Painting party removes graffiti
CHERYL SCHWEIZER | Hagadone News Network | UPDATED 7 years, 9 months AGO
Senior Reporter Cheryl Schweizer is a journalist with more than 30 years of experience serving small communities in the Pacific Northwest. She began her post-high-school education at Treasure Valley Community College and enerned her journalism degree at Oregon State University. After working for multiple publications, she has settled down at the Columbia Basin Herald and has been a staple of the newsroom for more than a decade. Schweizer’s dedication to her communities and profession has earned her the nickname “The Baroness of Bylines.” She covers a variety of beats including health, business and various municipalities. | July 22, 2018 8:36 PM
MOSES LAKE — The first coat of paint wasn’t quite enough. Vandals left graffiti on a building in front of Peninsula Elementary, and while the letters were covered over, it was still possible to read it.

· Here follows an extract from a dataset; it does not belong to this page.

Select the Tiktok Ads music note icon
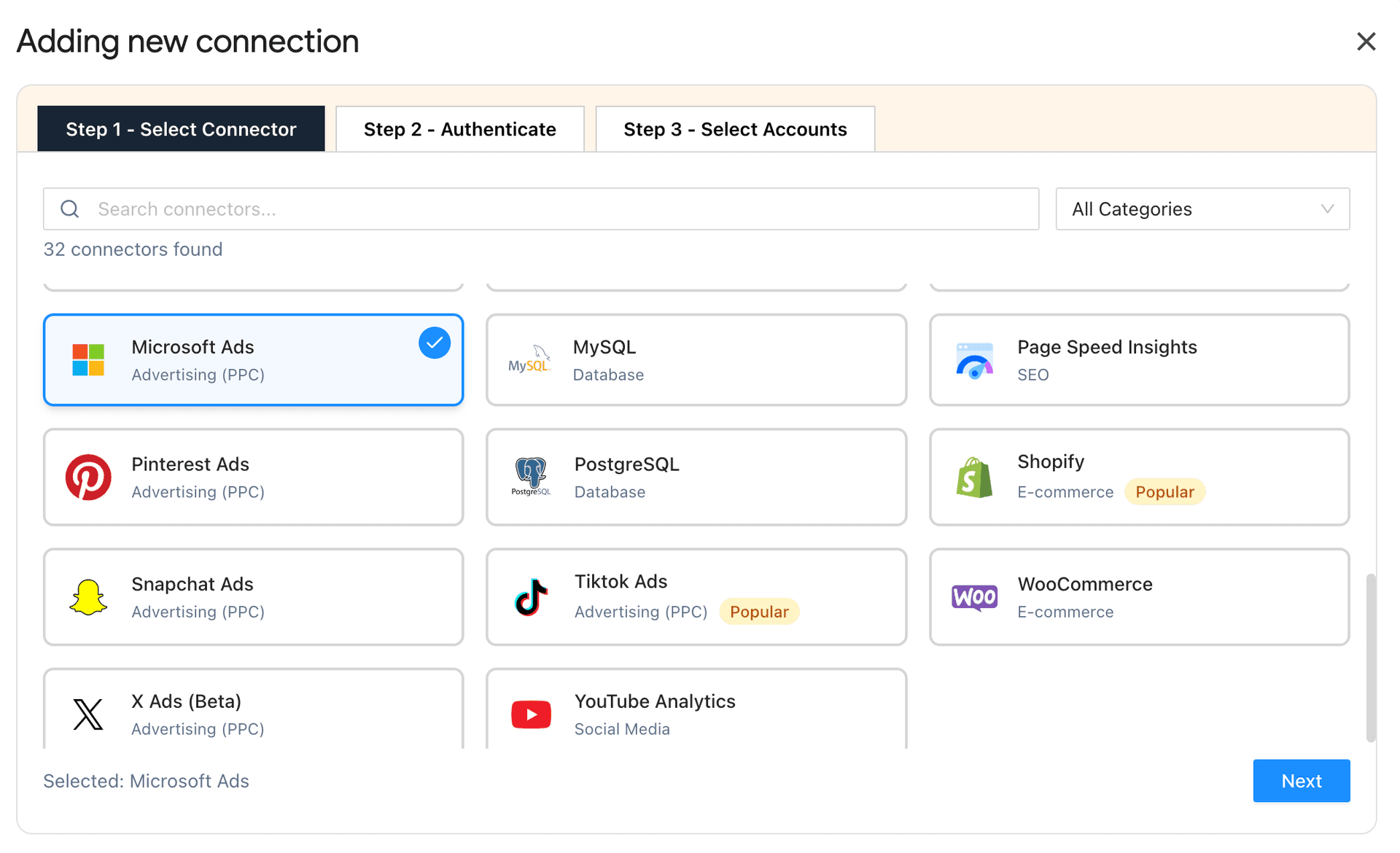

So the crew went back at it. “We don’t want to know what those jerks wrote,” one said.
Peninsula principal Sydney Richins saw the graffiti on her way to work one morning. She took pictures, went around the building and found more, and didn’t like it.
“My first thing is, how can we fix this?” she said.
After thinking it over she approached the building’s owners with a proposal. Richins thought she could get together a crew – of uncertain size but a crew – to paint over the damage, if the owner could supply the paint.
Owner Eric Skaug already had the paint. He too hadn’t liked what he saw, and planned to fix it. He liked Richins’ idea, and gave permission.
The word went out over Peninsula’s social media, inviting kids and parents to a painting party early Friday morning. “How can this bad thing bring out the good in others?” Richins said.
She didn’t know how many kids and parents to expect, especially at 8:30 on a summer Friday morning. But the project attracted about 25 people.
Peninsula students came with their parents, and with older brothers and sisters. Fueled with doughnuts and juice they tackled the damage.
Painting over the actual writing didn’t take long, but the paint on the building was a little weathered and the colors didn’t quite match, and the writing was still faintly visible. So the crew poured more paint, refilled the rollers and started painting over the space between the writing.
The crew attracted the attention of the neighborhood. “Right on,” yelled a man driving by. “Right on.”
Skaug gave the credit to Richins, for coming up with the idea to turn it into a community project. “All I had to do was bring some paint and some tools.” The crew was bigger than he expected, he said, and it’s a good thing to see kids taking pride and ownership in their neighborhood. When kids are involved in their town there are fewer incidents like the graffiti, he said.
Richins said Skaug deserved the credit, power-washing the building to remove debris and allowing the kids to work on the project.
She praised the kids for taking a negative situation and turning it into something positive.